Wojna już nie jest najważniejsza. Jest normalna. A z propagandy bardzo trudno się dowiedzieć, co dzieje się na froncie. Chyba żeby zacząć się zastanawiać, dlaczego ostatnio zginęły z przekazu doniesienia o “bezmyślnych atakach Ukraińców na pola minowe” w Zaporożu. Czy to znaczy, że Ukraińcy już nie atakują – czy wręcz przeciwnie, przebili się?
To, czego w propagandzie nie ma, jest tak samo ważne, jak to, co jest. A czego już nie ma?
Przede wszystkim od wielu już tygodni propaganda nie wmawia poddanym Putina, że Ukraina stanowi z Rosją jedność. I tylko głupi zbieg okoliczności rozdzielił oba kraje i jeden naród granicami.
Ukraina w sposób nieodwołalny stała się osobnym, do tego wrogim krajem
Zniknęły więc opowieści o miastach zakładanych w XVIII wieku przez Katarzynę II i wzruszające reportaże o wykopanych z ziemi carskich monetach – co miało dowodzić prawa Putina do Ukrainy. Nadzieja na wielkie “narodowe” pojednanie zgasła. Owszem, Ukraina jest własnością Putina. Niestety, z powodu knowań Zachodu Putin został z niej obrabowany. Pokrzywdzono go i oszukano, choć na mapie z XVII wieku wcale nie ma Ukrainy.

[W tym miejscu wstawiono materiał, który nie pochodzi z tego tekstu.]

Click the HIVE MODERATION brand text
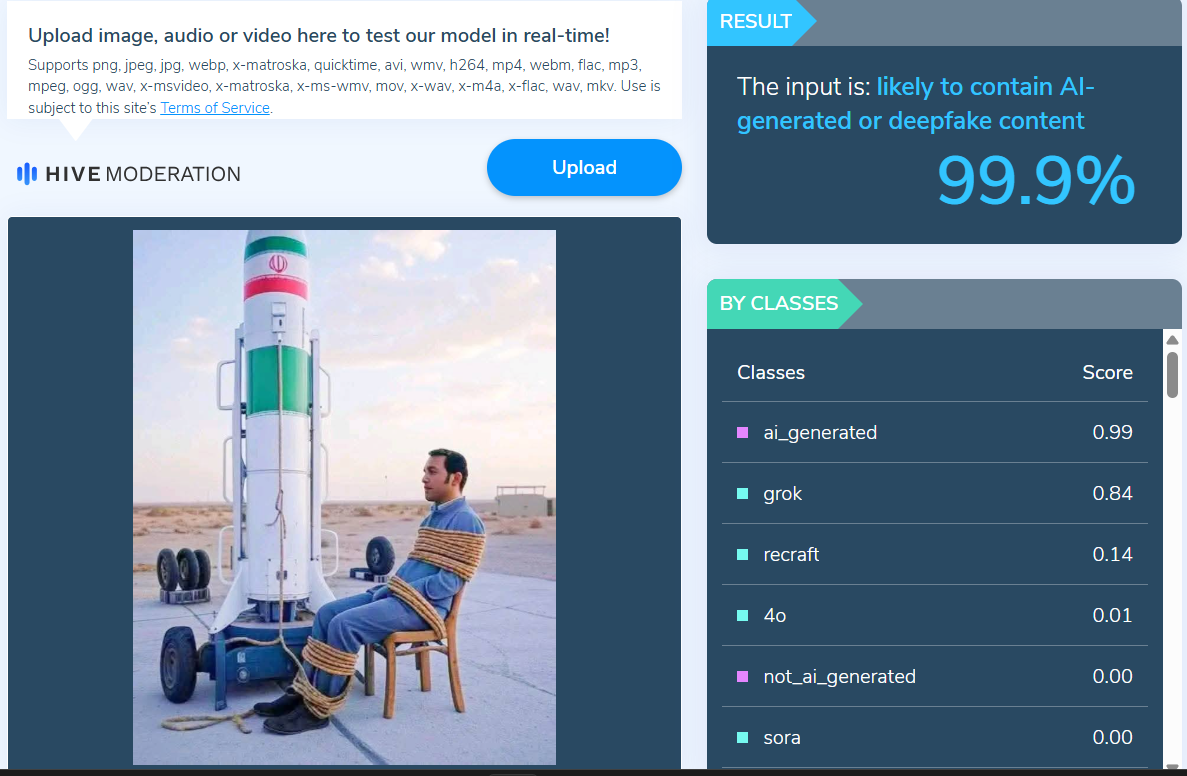Image resolution: width=1187 pixels, height=776 pixels. tap(143, 174)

“Oszukali nas” – w kółko powtarza Putin. I to dotyczy w zasadzie wszystkiego, dostaw broni, sankcji, odcięcia Rosji od zachodnich technologii. A także wojny, której – wedle obecnej interpretacji – Putin nie chciał, ale został do niej podstępnie sprowokowany.
Jest to opowieść dziwnie przypominająca tłumaczenia damskiego boksera, ale nie jest wypadkiem propagandowym. Zaraz po wypowiedzi Putina pojawił się bowiem nowy spot namawiający do służby kontraktowej na froncie w Ukrainie. I aktor grający żołnierza mówi tam, że trzeba iść na wojnę, bo „sprowokował ją Zachód”.
Przyjrzyjmy się przez chwilę konstrukcji “oszustwa” – bo dzięki niemu propaganda z Putina-agresora robi małą dziewczynkę, której zabrali lalkę. A z Rosjan, którzy akceptują wojnę – czyni niewinne ofiary światowego spisku.
Dobrym przykładem tej nowej narracji o skrzywdzonej Rosji jest skądinąd egzotyczny felieton z “Wiesti Niedieli” z 10 września o cesarzowej Marii Fiodorownie.
Była żoną cara Aleksandra III i kochała drogocenne kamienie, w tym szafiry. Jej carskie prawo. Kiedy po rewolucji 1917 roku musiała uciekać z Rosji, zabrała te szafiry ze sobą, a potem sprzedała je krewnym, członkom królewskiej rodziny brytyjskiej (caryca-wdowa była Dunką, siostrą angielskiej królowej-wdowy). I tu propaganda pokazuje zdjęcia zmarłej rok temu królowej Elżbiety II z carskimi szafirami. I szydzi “oto prawdziwie brytyjski styl”.
Elżbieta II ukradła Putinowi szafiry, tak samo, jak Ukrainę. I to jest niesprawiedliwe. Rosja jest ofiarą – tłumaczy propaganda.
Dwojgu obywatelom Rosji, którzy chcieli promem wrócić do Rosji swoim audi i mercedesem, niemieccy celnicy skonfiskowali te samochody. Bo są objęte embargiem i nie wolno ich wwozić z Niemiec do Rosji.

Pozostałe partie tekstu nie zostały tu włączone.